Directions:
Would you repeat the material verbatim, from the line containing "What do you see at coordinates (36, 256)" through the end of the material, and leave the pictures out?
** Opening Data listing block **
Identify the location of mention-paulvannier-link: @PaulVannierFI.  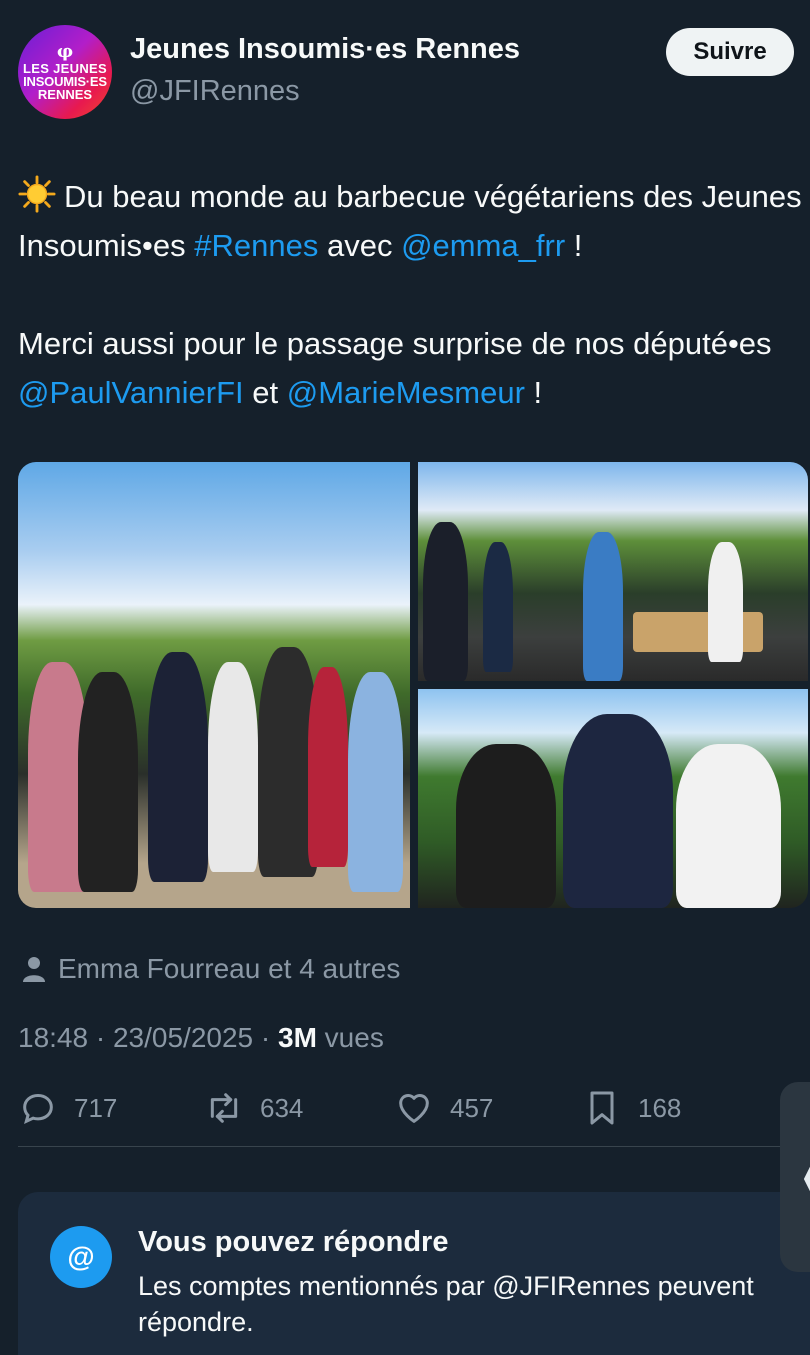
(131, 392).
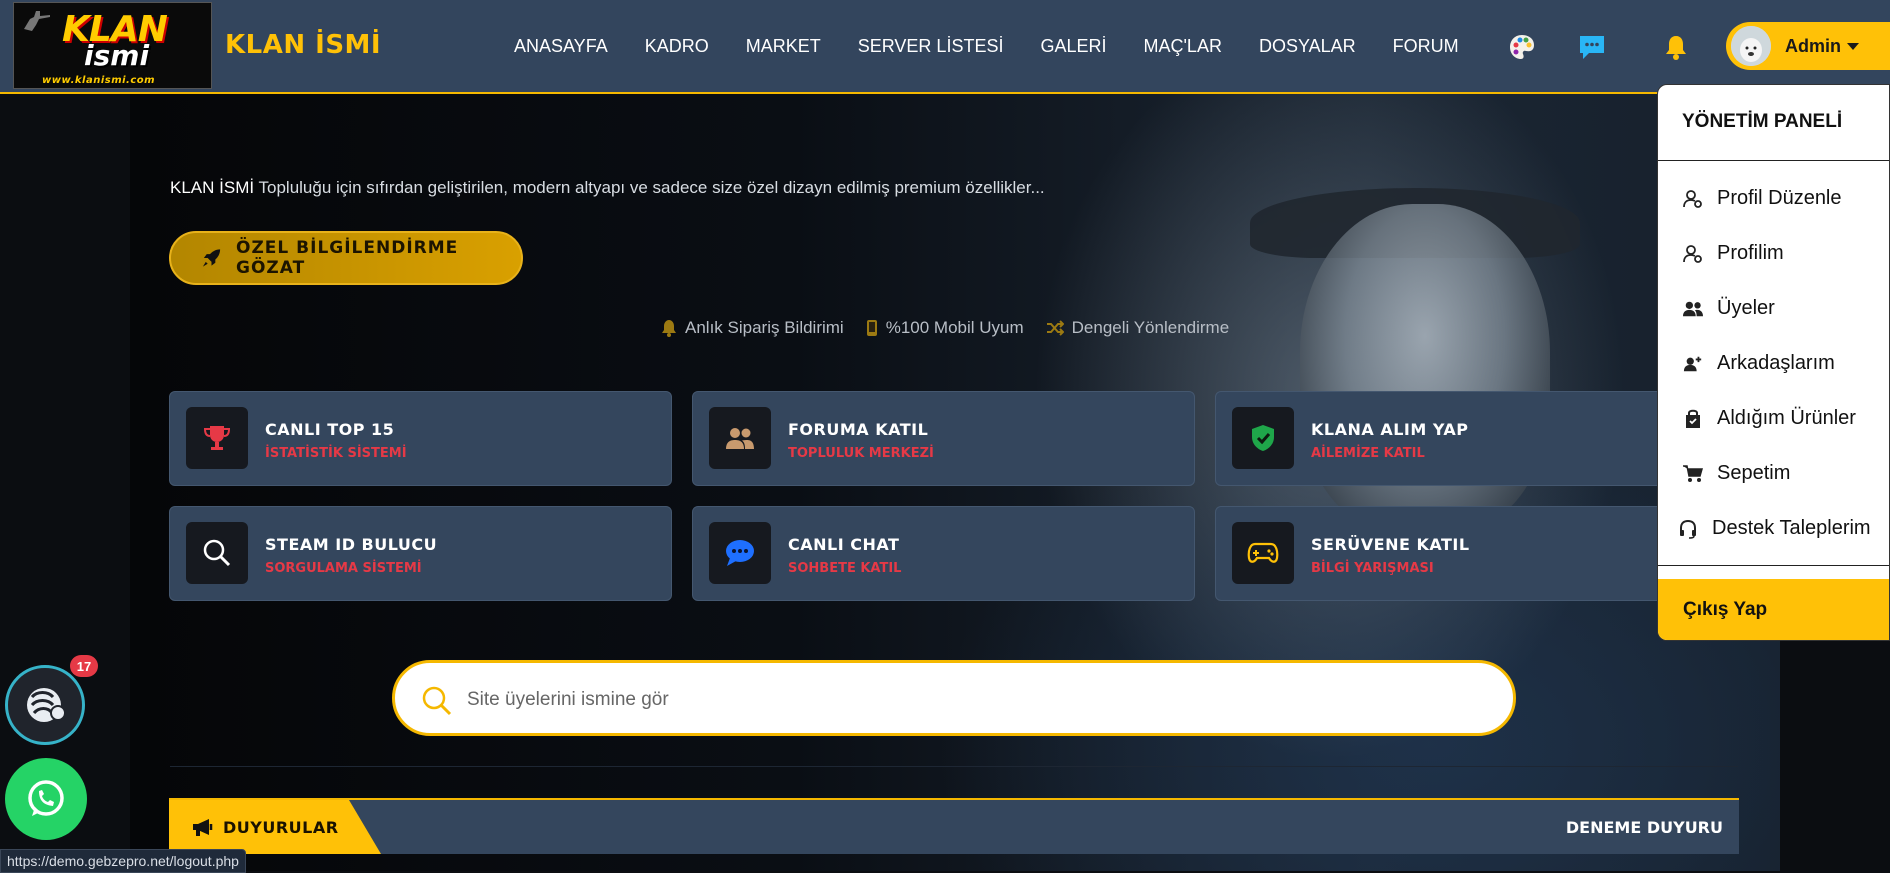  Describe the element at coordinates (1390, 544) in the screenshot. I see `card-title: SERÜVENE KATIL` at that location.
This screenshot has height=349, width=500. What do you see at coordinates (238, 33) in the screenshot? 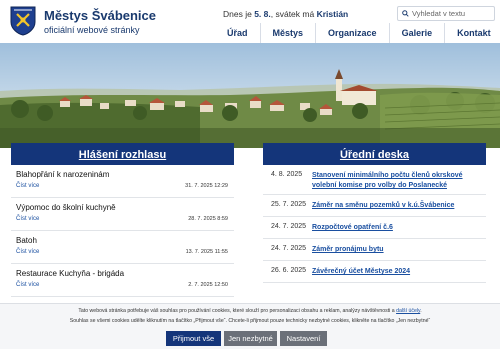
I see `nav-urad: Úřad` at bounding box center [238, 33].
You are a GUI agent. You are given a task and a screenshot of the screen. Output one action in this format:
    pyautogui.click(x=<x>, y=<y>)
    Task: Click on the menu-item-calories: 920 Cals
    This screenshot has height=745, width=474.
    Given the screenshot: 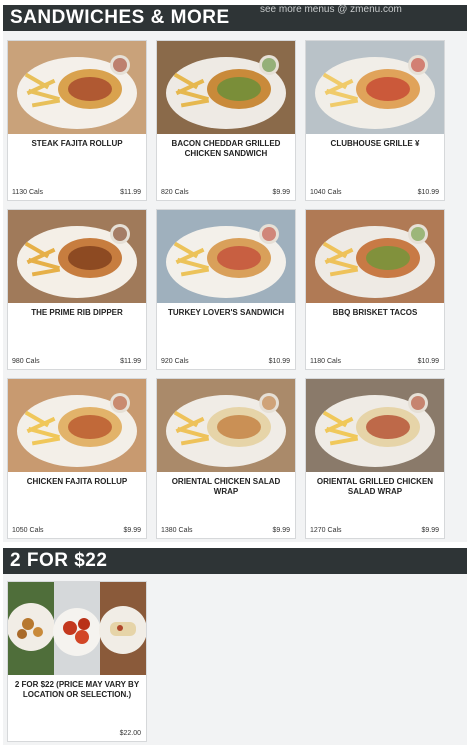 What is the action you would take?
    pyautogui.click(x=175, y=362)
    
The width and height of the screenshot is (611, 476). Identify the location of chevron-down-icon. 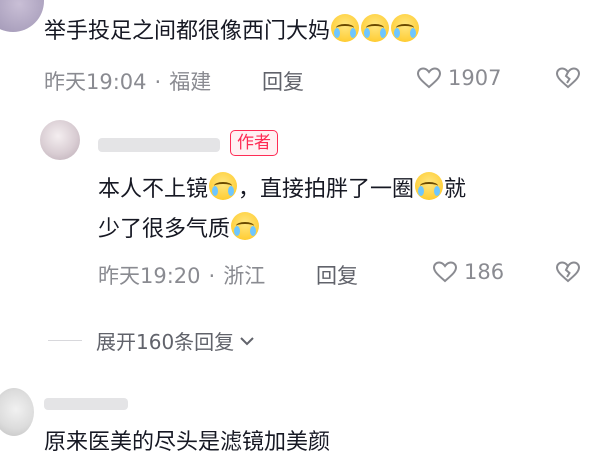
(247, 340).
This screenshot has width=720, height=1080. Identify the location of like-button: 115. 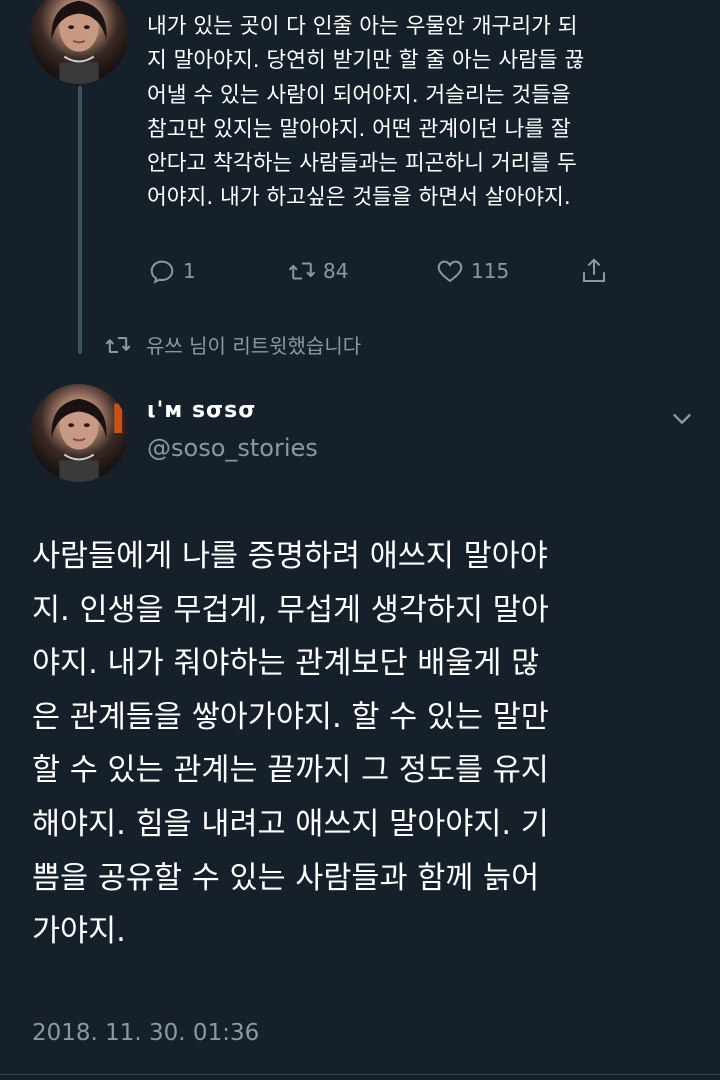
(472, 271).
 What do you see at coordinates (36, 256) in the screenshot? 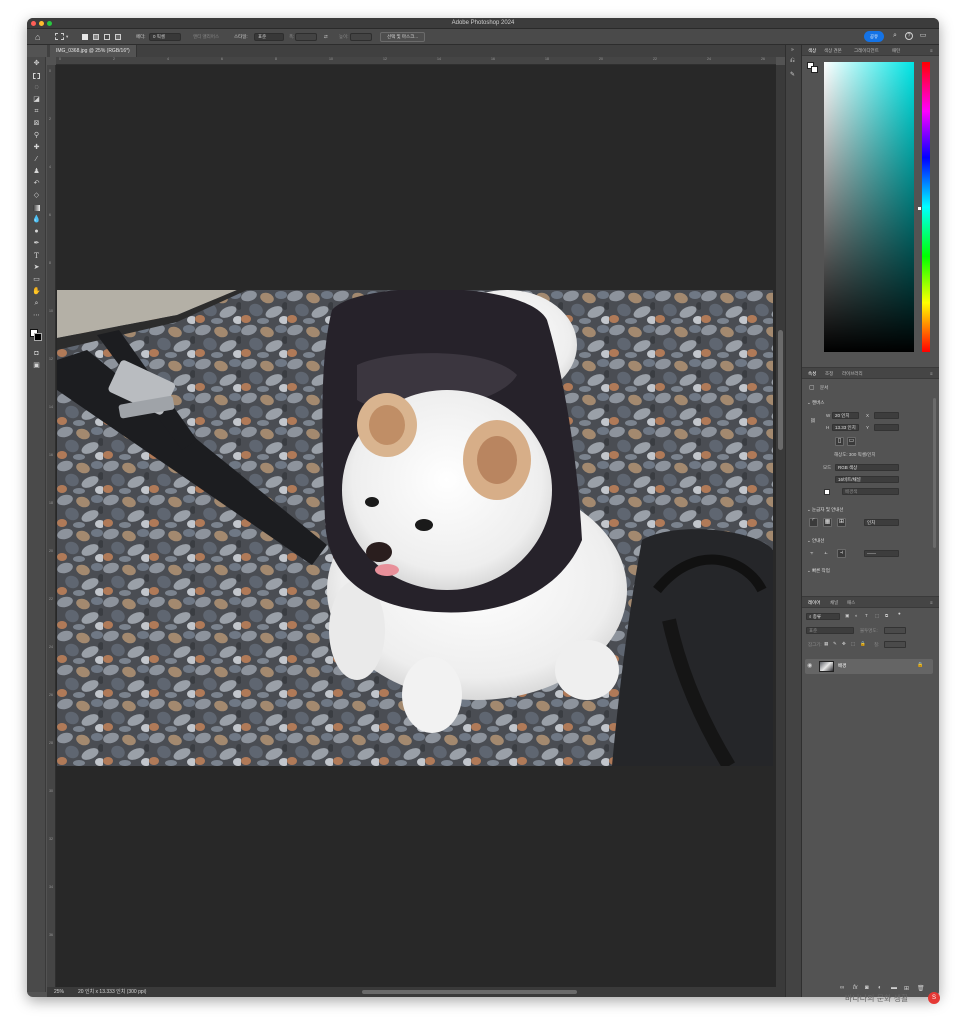
I see `type-tool-icon: T` at bounding box center [36, 256].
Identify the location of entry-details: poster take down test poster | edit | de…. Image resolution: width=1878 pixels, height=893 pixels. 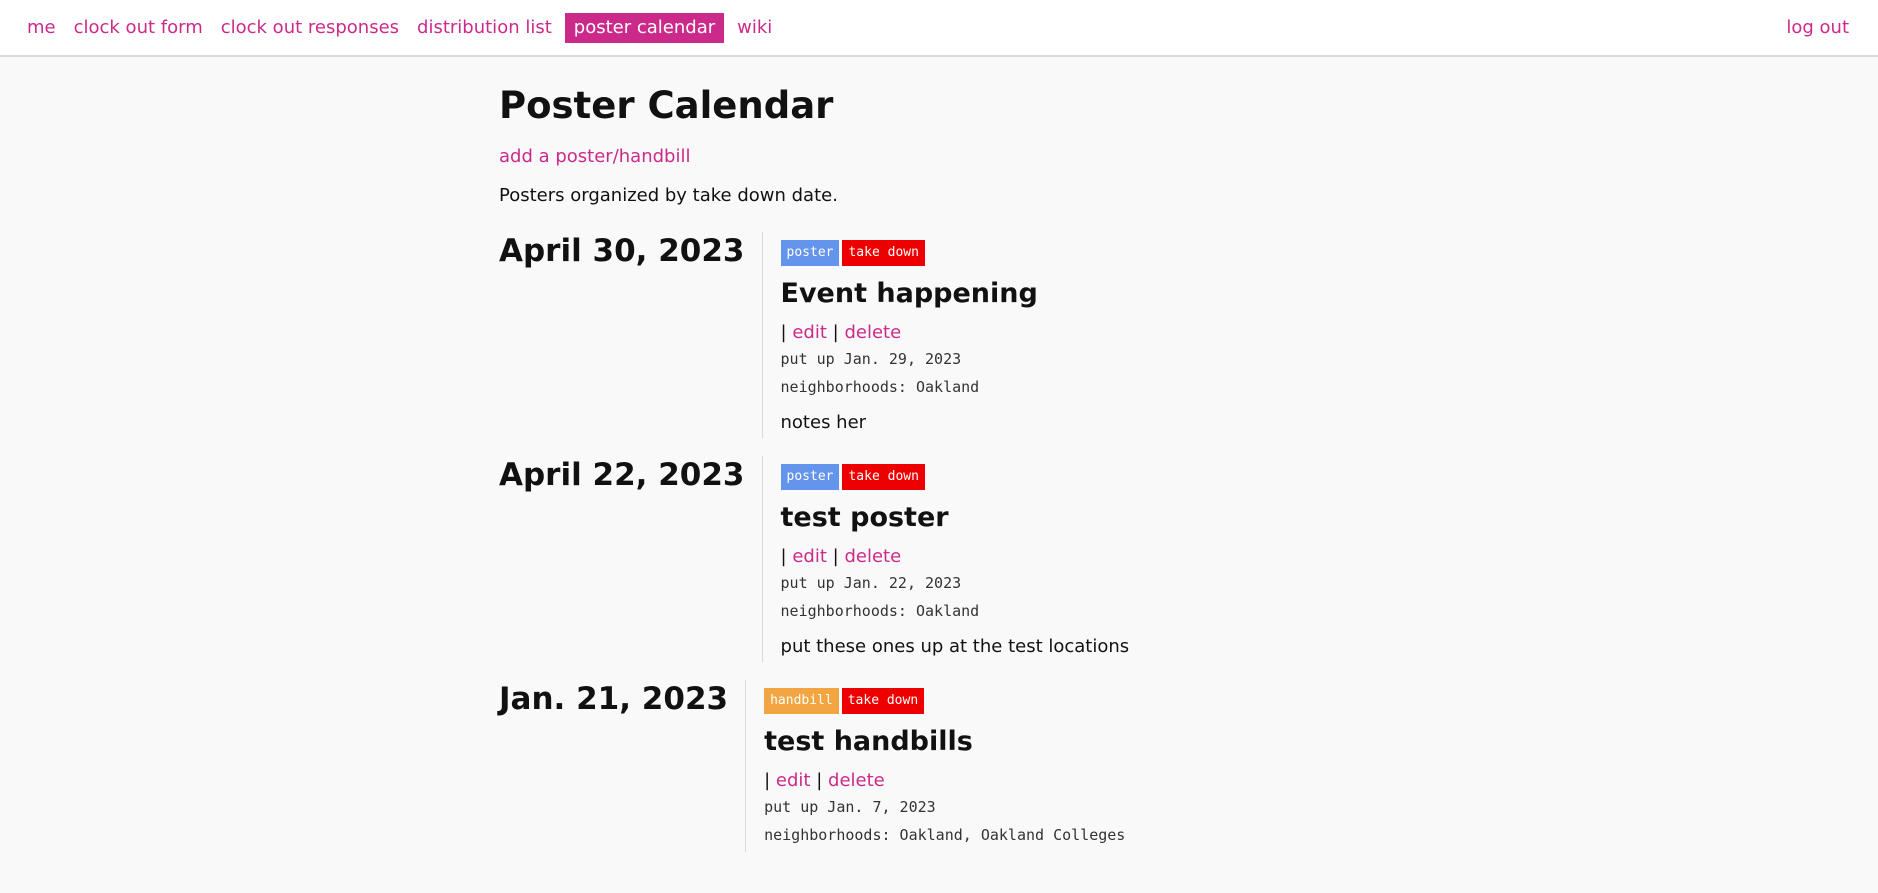
(946, 559).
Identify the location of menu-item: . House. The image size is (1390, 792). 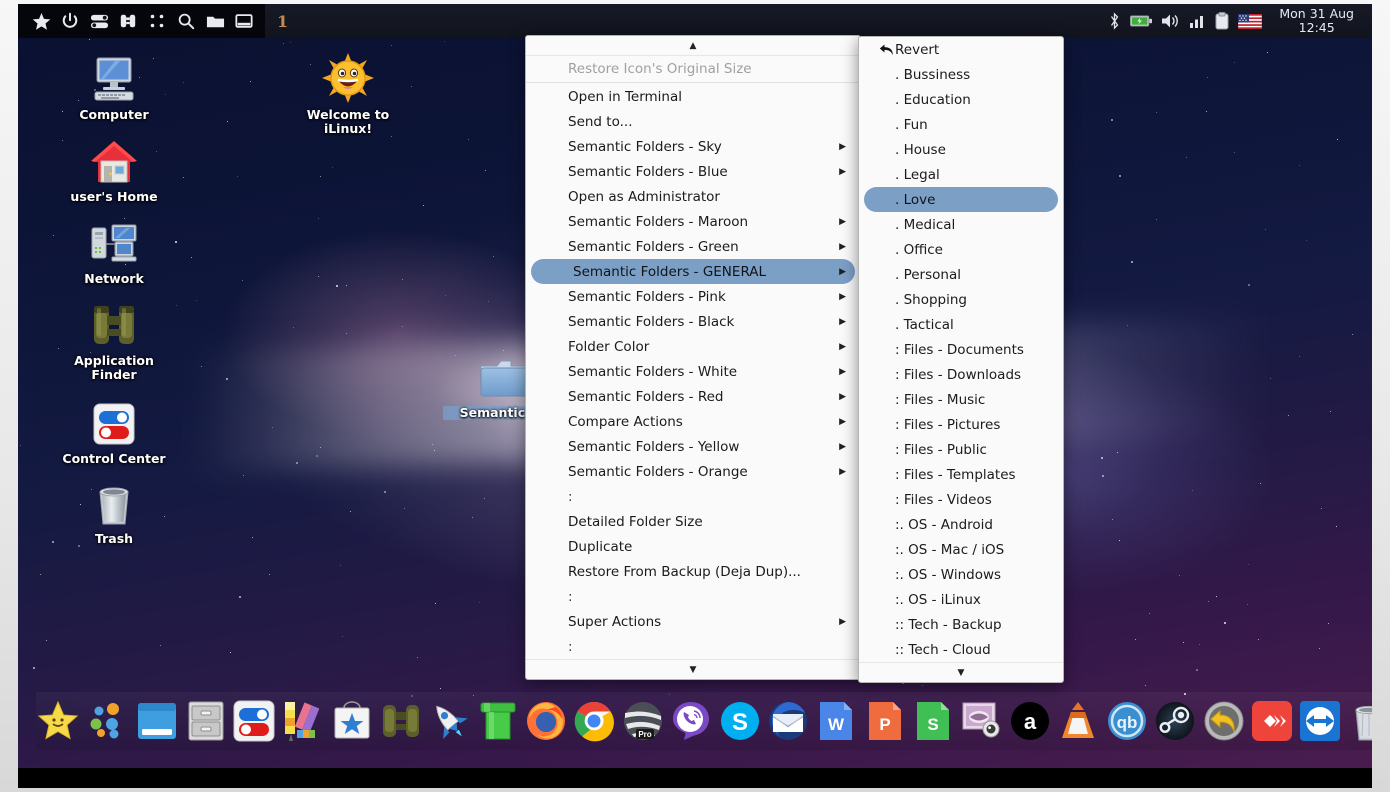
** Closing Data listing block **
Output for this task:
 What do you see at coordinates (36, 256) in the screenshot? 
I see `type-tool-icon: T` at bounding box center [36, 256].
Identify the location of entry-details: poster take down test poster | edit | de…. Image resolution: width=1878 pixels, height=893 pixels. 
(946, 559).
Identify the location of menu-item: . House. The image size is (1390, 792). 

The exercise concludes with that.